▶ **Trecho selecionado**:
####
Telejornalismo em questão | Alvredo Vizeu e Edna Mello

O livro “Telejornalismo em questão” foi lançado em 2014 e é o terceiro volume da Coleção Jornalismo Audiovisual, um projeto da Rede de Pesquisadores em Telejornalismo (TELEJOR). Organizado pelos professores Alfredo Vizeu, Edna Mello, Flávio Porcello e Iluska Coutinho, contém 15 capítulos, divididos em quatro seções, de pesquisadores que se dedicam ao estudo do telejornalismo e de áreas adjacentes.

Muitos dos trabalhos tratam de temáticas contemporâneas do jornalismo brasileiro, como o texto de Ana Carolina Temer que se propõe a uma reflexão sobre os conceitos de jornalismo, telejornalismo e televisão. Ela destaca questões presentes na radiodifusão nacional, como a dependência do jornalismo de setores empresariais – cabendo, assim, ao Estado a fiscalização Ao caracterizar o jornalismo, citando as problemáticas, a dependência da audiência e os desafios, considera que o jornalismo não é um serviço público, no sentido de serviço essencial, mas sim, um serviço ao público – devido ao dever de informar de acordo com preceitos éticos e de forma imparcial, tudo o que afeta a sociedade. Entretanto, a afirmação pode ser contestada a partir da perspectiva de que a comunicação deveria ser incluída em políticas de governo como um serviço necessário, e portanto, ser considerada um serviço público, como acontece em países desenvolvidos.
####
▶ **Material fornecido**:

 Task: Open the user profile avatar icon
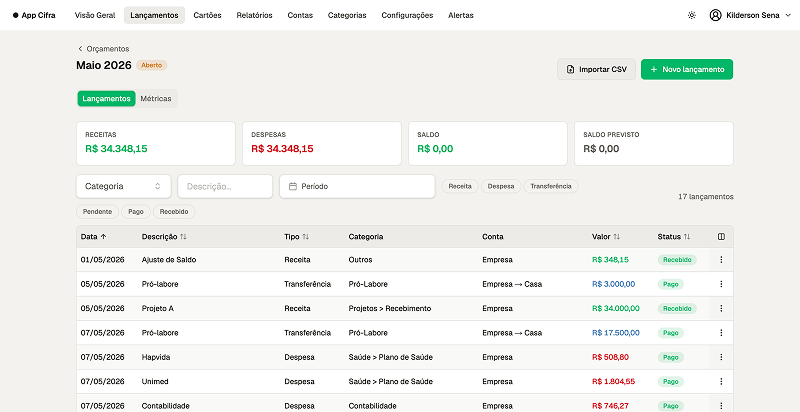[715, 15]
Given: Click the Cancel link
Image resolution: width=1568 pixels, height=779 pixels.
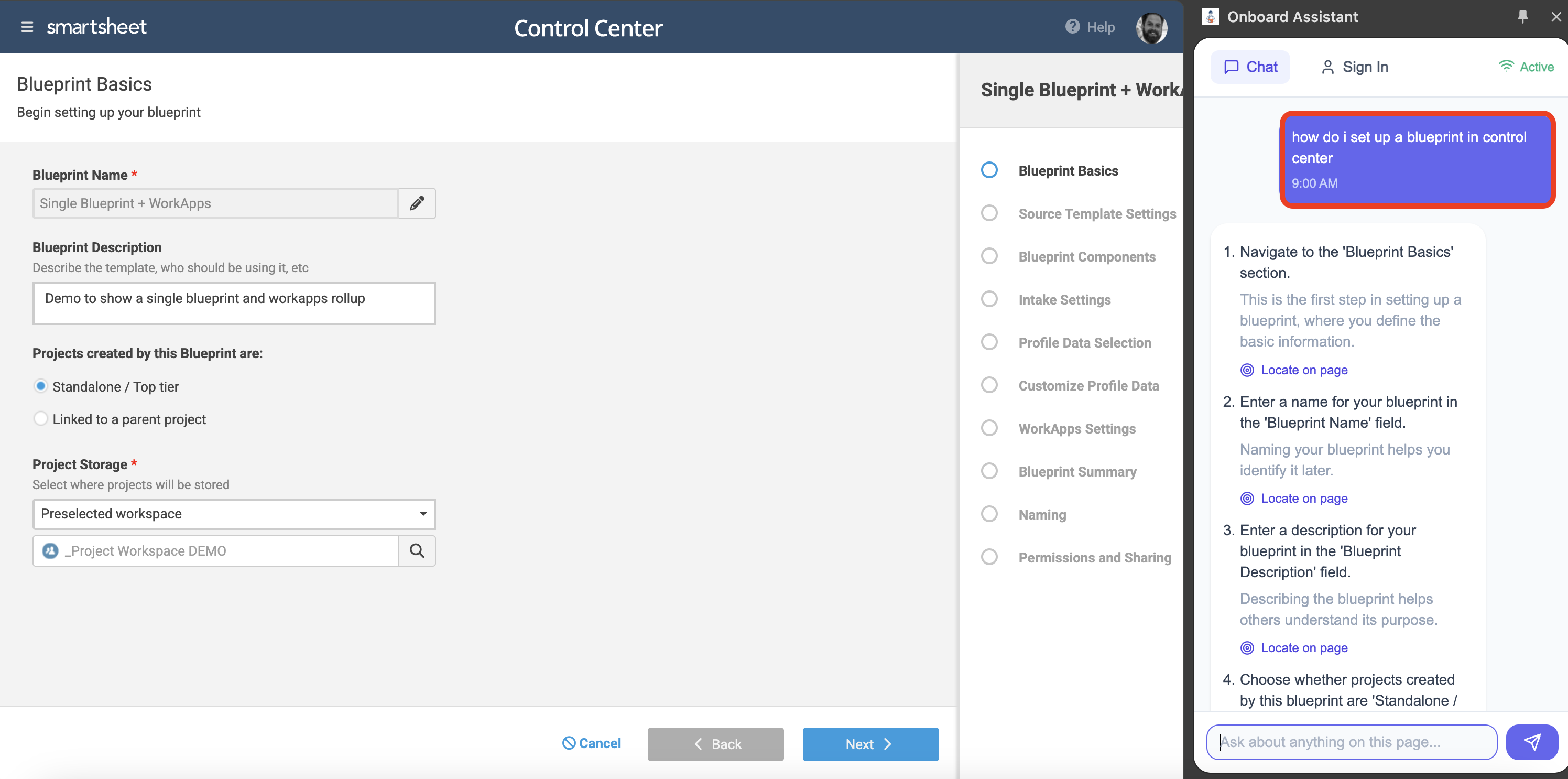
####
▶ **Tarefas propostas**:
[a] Reescreva o trecho do texto sobre telejornalismo entre "Telejornalismo em questão |" e "de áreas adjacentes.", inclusive, trocando "quatro seções" por "cinco seções".
[b] De acordo com o texto sobre telejornalismo, de qual rede a Coleção Jornalismo Audiovisual é um projeto?
Baseie-se apenas no texto sobre telejornalismo, sem recorrer ao material.

▶ **Respostas às tarefas**:
[a]
Telejornalismo em questão | Alvredo Vizeu e Edna Mello

O livro “Telejornalismo em questão” foi lançado em 2014 e é o terceiro volume da Coleção Jornalismo Audiovisual, um projeto da Rede de Pesquisadores em Telejornalismo (TELEJOR). Organizado pelos professores Alfredo Vizeu, Edna Mello, Flávio Porcello e Iluska Coutinho, contém 15 capítulos, divididos em cinco seções, de pesquisadores que se dedicam ao estudo do telejornalismo e de áreas adjacentes.

[b] Da Rede de Pesquisadores em Telejornalismo (TELEJOR).